§ What is expected
Look through the entries below and extract exactly the lines from the one containing "Horror Sounds (730, 2321)" through the one containing "Explosion Sounds (738, 2211)", ends included.

§ Records for this task
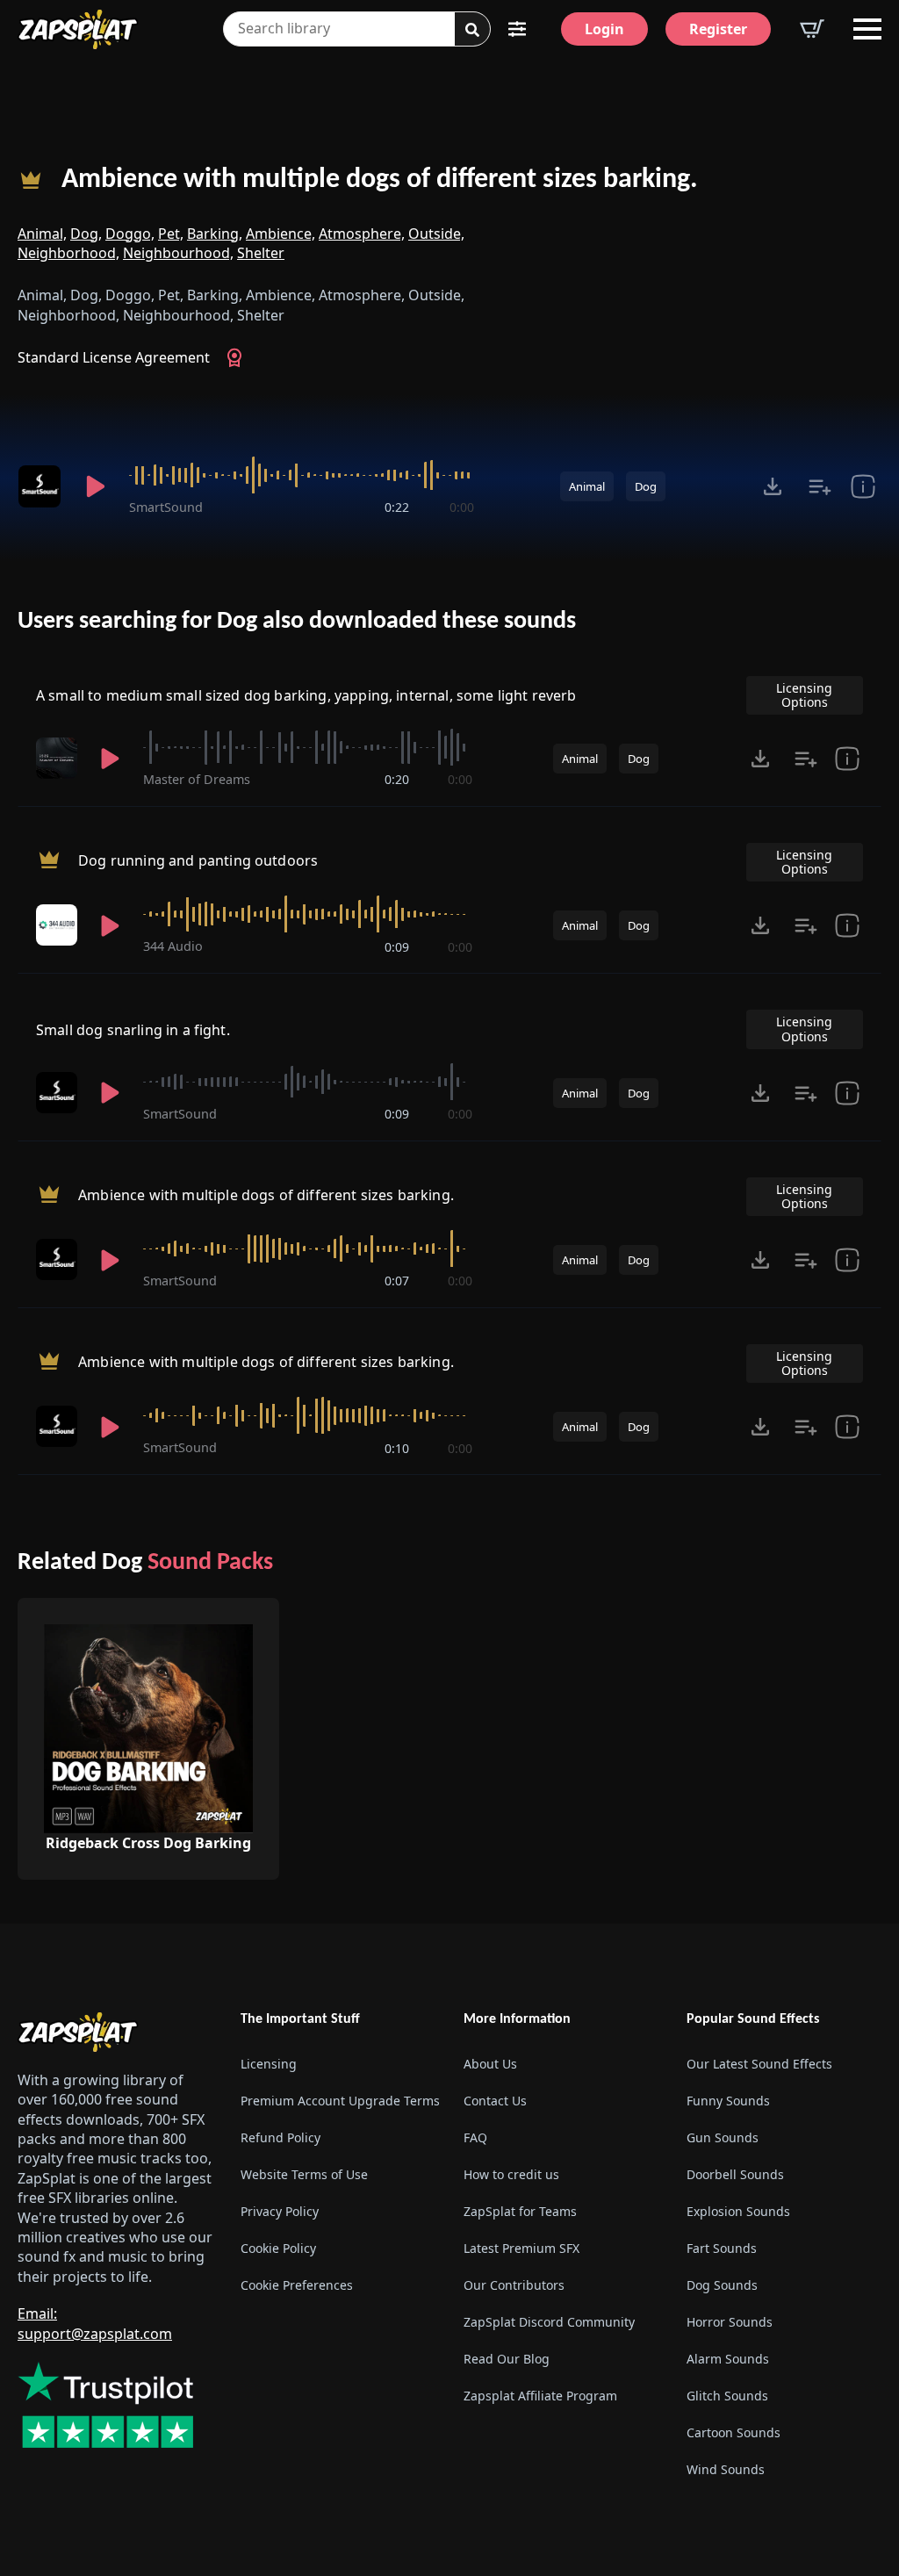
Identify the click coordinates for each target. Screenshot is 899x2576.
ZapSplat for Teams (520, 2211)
* * *
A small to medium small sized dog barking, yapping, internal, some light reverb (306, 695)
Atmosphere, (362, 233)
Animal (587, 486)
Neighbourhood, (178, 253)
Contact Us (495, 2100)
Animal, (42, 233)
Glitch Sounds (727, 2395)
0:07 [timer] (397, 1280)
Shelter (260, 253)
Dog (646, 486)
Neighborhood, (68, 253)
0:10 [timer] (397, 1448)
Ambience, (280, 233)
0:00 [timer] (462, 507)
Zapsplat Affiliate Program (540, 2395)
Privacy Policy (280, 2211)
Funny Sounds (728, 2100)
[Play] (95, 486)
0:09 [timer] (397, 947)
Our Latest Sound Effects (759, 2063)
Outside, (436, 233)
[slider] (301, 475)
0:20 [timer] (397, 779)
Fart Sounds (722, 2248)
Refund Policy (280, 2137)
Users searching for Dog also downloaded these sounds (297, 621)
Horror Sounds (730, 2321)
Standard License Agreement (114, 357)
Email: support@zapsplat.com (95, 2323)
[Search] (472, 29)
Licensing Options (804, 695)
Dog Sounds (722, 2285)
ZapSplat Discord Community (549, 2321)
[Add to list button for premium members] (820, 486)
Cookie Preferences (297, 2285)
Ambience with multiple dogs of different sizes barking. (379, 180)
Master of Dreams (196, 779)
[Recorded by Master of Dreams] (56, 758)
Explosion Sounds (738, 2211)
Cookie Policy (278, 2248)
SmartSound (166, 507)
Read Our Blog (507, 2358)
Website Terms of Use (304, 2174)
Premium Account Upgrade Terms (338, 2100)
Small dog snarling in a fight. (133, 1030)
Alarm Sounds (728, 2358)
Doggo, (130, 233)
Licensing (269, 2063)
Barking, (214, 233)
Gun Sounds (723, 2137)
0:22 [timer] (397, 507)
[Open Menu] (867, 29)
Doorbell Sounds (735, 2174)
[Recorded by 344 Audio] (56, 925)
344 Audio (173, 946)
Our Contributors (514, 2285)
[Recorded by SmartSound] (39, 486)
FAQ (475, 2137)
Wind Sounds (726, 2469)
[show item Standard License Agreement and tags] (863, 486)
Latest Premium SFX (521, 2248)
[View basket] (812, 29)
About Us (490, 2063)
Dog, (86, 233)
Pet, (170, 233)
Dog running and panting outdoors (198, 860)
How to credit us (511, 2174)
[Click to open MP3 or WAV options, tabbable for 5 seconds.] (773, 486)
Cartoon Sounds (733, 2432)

§ Answer
Horror Sounds (730, 2321)
Standard License Agreement (114, 357)
Email: support@zapsplat.com (95, 2323)
[Search] (472, 29)
Licensing Options (804, 695)
Dog Sounds (722, 2285)
ZapSplat Discord Community (549, 2321)
[Add to list button for premium members] (820, 486)
Cookie Preferences (297, 2285)
Ambience with multiple dogs of different sizes barking. (379, 180)
Master of Dreams (196, 779)
[Recorded by Master of Dreams] (56, 758)
Explosion Sounds (738, 2211)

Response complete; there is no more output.